Nepalis come together to save Bagmati river - Kathmandu's spiritual lifeline
Thousands of people living in Kathmandu Valley joined hands on Saturday to clean and protect the Bagmati river, the spiritual lifeline of the Nepal's capital.world Updated: Apr 11, 2015 12:07 IST
Thousands of people living in Kathmandu Valley joined hands on Saturday to clean and protect the Bagmati river, the spiritual lifeline of the Nepal's capital.
Prime Minister Sushil Koirala led over 100,000 residents who had gathered on the banks of the river stretching 28 km from Sundarijal to Chobhar to mark completion of 100 weeks of the campaign to rid the Bagmati of pollution.
"The people have woken up to the task and the government would give full support," Koirala said.

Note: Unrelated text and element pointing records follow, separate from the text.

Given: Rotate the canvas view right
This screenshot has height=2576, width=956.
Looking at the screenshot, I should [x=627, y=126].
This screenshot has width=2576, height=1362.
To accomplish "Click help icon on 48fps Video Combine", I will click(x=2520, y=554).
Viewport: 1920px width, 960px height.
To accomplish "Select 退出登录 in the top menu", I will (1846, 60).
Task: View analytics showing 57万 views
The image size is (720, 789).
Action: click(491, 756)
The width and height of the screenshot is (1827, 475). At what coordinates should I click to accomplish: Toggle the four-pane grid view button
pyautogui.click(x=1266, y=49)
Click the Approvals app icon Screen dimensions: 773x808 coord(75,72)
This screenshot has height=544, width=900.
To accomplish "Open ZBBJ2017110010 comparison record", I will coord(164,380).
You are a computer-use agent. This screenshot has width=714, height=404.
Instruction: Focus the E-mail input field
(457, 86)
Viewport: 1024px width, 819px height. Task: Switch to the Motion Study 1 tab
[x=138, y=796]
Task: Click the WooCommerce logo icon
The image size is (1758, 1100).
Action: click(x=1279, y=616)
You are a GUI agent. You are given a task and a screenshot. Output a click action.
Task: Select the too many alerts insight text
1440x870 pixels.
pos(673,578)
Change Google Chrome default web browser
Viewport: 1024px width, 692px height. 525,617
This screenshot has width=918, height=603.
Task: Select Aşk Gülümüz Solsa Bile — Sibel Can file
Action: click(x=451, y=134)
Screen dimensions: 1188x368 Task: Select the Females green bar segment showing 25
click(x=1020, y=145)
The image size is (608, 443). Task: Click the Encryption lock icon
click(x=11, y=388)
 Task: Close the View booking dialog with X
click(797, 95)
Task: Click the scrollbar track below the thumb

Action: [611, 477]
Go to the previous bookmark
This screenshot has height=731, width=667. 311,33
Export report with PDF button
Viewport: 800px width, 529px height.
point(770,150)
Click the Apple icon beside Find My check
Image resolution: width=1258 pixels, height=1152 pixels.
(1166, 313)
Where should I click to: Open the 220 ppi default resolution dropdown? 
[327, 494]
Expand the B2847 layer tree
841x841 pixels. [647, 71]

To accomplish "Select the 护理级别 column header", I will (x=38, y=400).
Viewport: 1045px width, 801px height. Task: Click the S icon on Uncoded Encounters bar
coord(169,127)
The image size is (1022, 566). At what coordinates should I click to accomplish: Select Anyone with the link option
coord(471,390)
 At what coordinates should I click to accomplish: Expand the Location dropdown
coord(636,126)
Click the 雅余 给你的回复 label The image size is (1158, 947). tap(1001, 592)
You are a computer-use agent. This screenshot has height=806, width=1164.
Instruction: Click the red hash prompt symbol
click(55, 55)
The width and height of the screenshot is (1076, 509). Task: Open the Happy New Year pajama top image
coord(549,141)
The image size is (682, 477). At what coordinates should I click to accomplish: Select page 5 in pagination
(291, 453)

Chairman of ruling Communist Party of Nepal (Unified Marxist Leninist) KP Sharma Oli and Maoist chief Pushpa Kamal Dahal Prachanda also took part in the campaign.
"Today's event shows how Nepalis can get united for a cause. The campaign's success will not just clean the Bagmati but can lead to a better Nepal," said Prachanda at the event.
On Saturday, people formed a human chain along both banks and took a pledge to return the river to its pristine glory.
Since the past 100 weeks, residents, celebrities, politicians and government officials have been taking part to clean the river considered holy by Hindus and Buddhists in Nepal.
The river flows near the sacred Pashupati Temple where Hindus cremate dead bodies after dipping them in Bagmati. Like the Ganga in India, water from Bagmati is believed to cleanse people and things.
The river used to be clean till few decades ago, but dumping of human and industrial waste and lack of proper waste management led to pollution. Dumping of garbage led to the river getting clogged at several points.
The Clean Bagmati campaign was launched in May last year to clean the river and beautify its banks.